Personal information
- Born: April 26, 1987 (age 39) Johnstown, Pennsylvania, U.S.
- Listed height: 5 ft 7 in (1.70 m)
- Listed weight: 185 lb (84 kg)

Career information
- High school: Greater Johnstown
- College: Pittsburgh (2005–2008)
- NFL draft: 2009: 7th round, 240th overall pick

Career history

Playing
- Arizona Cardinals (2009–2012); Pittsburgh Steelers (2013);

Coaching
- Pittsburgh (2016) Graduate assistant; Robert Morris (2017–2018) Running backs coach;

Awards and highlights
- NFL kickoff return yards leader (2010); PFWA All-Rookie Team (2009);

Career NFL statistics
- Rushing yards: 670
- Rushing touchdowns: 5
- Receiving yards: 545
- Receiving touchdowns: 3
- Return yards: 4,092
- Return touchdowns: 3
- Stats at Pro Football Reference

= LaRod Stephens-Howling =

American football player (born 1987)

LaRod Stephens-Howling (born April 26, 1987) is an American former professional football player who was a running back and kick returner in the National Football League (NFL).

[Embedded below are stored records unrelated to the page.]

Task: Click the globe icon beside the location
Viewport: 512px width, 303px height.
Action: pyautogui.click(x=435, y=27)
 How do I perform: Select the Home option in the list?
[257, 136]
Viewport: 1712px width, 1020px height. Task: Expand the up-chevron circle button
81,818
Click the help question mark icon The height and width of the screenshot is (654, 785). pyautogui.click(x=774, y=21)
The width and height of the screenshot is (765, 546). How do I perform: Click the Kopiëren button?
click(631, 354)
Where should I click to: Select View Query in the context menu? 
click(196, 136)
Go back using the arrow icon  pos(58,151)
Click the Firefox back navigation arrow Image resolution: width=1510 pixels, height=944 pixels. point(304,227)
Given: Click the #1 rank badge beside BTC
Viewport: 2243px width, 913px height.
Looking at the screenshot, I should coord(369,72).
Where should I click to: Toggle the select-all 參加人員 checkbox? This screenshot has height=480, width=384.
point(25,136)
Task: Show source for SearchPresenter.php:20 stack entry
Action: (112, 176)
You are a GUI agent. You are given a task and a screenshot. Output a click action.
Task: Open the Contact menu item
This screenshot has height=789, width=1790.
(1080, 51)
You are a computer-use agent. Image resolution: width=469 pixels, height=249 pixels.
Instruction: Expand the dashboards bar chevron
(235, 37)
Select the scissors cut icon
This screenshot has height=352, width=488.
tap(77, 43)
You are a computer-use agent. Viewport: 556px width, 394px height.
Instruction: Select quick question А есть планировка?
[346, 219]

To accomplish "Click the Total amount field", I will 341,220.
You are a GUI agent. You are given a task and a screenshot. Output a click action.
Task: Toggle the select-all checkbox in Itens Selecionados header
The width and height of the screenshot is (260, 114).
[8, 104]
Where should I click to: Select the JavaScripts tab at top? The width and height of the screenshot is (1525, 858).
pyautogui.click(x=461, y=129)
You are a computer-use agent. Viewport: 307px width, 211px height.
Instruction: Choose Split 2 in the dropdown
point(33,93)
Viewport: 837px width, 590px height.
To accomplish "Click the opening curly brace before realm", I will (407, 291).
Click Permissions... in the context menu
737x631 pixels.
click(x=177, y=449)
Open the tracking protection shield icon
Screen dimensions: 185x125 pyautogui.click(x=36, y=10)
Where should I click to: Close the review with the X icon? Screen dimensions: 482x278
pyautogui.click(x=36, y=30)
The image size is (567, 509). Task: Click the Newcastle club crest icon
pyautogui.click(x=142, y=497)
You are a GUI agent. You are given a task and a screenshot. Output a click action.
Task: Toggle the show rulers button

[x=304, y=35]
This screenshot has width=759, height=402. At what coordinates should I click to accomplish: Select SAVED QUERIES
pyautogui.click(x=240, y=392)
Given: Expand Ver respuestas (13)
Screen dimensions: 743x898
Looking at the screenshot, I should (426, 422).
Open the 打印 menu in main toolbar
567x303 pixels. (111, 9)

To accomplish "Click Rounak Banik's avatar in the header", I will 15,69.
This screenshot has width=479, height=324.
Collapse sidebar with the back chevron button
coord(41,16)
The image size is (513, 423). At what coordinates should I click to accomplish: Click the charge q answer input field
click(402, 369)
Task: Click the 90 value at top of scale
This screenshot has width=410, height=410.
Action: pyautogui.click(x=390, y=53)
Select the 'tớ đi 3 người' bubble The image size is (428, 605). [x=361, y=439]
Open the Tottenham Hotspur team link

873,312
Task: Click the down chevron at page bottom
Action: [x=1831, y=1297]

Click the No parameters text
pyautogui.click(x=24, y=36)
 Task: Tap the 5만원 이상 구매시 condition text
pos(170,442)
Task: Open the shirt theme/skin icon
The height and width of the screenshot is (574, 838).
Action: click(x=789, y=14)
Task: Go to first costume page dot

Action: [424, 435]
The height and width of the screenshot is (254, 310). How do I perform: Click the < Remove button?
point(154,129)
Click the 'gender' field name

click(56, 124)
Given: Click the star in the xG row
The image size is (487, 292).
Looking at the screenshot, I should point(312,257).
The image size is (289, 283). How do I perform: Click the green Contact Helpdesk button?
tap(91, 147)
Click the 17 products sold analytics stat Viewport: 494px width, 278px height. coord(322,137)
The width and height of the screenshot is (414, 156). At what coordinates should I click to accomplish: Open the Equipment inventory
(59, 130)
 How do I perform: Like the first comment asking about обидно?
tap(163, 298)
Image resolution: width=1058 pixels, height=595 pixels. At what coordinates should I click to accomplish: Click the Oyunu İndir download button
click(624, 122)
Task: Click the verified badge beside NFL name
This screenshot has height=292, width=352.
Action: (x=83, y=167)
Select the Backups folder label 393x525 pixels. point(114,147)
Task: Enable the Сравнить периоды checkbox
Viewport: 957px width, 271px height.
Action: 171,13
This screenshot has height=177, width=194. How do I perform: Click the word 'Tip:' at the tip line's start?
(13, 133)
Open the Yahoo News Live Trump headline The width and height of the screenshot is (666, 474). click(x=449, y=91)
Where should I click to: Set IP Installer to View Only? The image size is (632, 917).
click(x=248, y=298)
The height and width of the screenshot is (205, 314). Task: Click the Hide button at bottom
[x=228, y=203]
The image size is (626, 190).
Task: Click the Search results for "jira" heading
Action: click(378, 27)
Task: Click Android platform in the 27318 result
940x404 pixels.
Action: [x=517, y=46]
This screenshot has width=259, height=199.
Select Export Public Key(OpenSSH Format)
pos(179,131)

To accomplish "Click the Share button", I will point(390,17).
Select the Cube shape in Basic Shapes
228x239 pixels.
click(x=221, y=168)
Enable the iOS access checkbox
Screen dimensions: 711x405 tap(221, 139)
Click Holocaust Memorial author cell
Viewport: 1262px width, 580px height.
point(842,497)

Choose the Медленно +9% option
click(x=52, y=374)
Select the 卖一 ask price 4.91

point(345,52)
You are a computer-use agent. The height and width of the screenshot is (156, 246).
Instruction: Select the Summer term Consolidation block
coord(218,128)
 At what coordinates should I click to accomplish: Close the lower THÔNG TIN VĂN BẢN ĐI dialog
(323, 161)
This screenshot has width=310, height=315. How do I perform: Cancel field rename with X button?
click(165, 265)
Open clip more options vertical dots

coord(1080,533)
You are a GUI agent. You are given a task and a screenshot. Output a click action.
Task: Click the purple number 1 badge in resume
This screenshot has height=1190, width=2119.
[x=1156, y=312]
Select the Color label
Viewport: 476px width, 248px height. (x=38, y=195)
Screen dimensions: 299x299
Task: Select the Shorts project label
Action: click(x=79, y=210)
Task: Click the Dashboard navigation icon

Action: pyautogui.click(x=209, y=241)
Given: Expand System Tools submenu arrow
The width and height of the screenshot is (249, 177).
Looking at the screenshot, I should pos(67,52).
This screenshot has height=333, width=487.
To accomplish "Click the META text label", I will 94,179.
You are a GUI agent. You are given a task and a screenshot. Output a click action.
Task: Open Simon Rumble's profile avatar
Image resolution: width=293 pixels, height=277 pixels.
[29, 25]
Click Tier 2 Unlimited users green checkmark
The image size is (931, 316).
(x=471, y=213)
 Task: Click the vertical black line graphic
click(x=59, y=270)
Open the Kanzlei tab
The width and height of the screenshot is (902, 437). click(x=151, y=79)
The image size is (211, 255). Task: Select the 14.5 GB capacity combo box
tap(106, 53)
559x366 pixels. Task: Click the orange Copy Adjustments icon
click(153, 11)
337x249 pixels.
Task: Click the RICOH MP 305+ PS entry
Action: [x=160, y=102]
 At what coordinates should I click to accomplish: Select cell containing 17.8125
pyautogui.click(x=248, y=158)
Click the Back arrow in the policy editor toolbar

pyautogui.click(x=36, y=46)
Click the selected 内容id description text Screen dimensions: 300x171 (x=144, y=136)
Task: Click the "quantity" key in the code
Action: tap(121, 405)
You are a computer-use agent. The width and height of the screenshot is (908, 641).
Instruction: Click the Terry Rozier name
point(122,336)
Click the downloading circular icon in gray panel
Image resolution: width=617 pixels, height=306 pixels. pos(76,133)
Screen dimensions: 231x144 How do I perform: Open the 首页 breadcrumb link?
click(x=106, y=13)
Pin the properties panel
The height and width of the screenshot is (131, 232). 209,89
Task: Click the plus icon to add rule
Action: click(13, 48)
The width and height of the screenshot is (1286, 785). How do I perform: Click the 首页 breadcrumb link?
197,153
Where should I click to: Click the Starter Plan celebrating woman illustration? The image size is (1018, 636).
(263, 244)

He was selected by the Arizona Cardinals in the seventh round of the 2009 NFL draft. He played college football for the Pittsburgh Panthers. He was also a member of the Pittsburgh Steelers.

==Early life==
Stephens-Howling is a native of Johnstown, Pennsylvania. He attended Greater Johnstown High School, where he competed in football, baseball, wrestling, and track.

==College career==
Stephens-Howling played college football for the Pittsburgh Panthers. He was the starter for the Panthers before being replaced by future NFL Pro Bowl running back LeSean McCoy in 2007.

==Professional career==

Pre-draft measurables
| Height | Weight |
| 5 ft 6+1⁄2 in (1.69 m) | 180 lb (82 kg) |
Values from Pro Day

===Arizona Cardinals===
Stephens-Howling was selected by the Arizona Cardinals in the seventh round of the 2009 NFL draft with the 240th overall pick. In addition to playing running back, Stephens-Howling returned kickoffs for the team. On November 1, 2009, Stephens-Howling recorded his first NFL touchdown on a 14-yard reception from quarterback Kurt Warner against the Carolina Panthers. On November 29, 2009, Stephens-Howling returned a kickoff 99 yards for a touchdown against the Tennessee Titans. On September 26, 2010, Stephens-Howling returned the opening kickoff 102 yards for a touchdown against the Oakland Raiders. On October 31, 2010, he scored his first rushing touchdown after bouncing out near the sidelines and running 30 yards against the Tampa Bay Buccaneers. On December 4, 2011, Stephens-Howling scored the game-winning touchdown in overtime against the Dallas Cowboys on a 52-yard reception from Kevin Kolb. He became a restricted free agent following the 2011 season, but was re-signed by the Cardinals on April 16, 2012.

===Pittsburgh Steelers===
Stephens-Howling signed with the Pittsburgh Steelers on April 26, 2013. At the beginning of the 2013 season against the Tennessee Titans, he tore his ACL and missed the rest of the season after undergoing surgery.

==Personal life==
in 2017, Stephens-Howling joined Robert Morris' coaching staff as the running backs coach.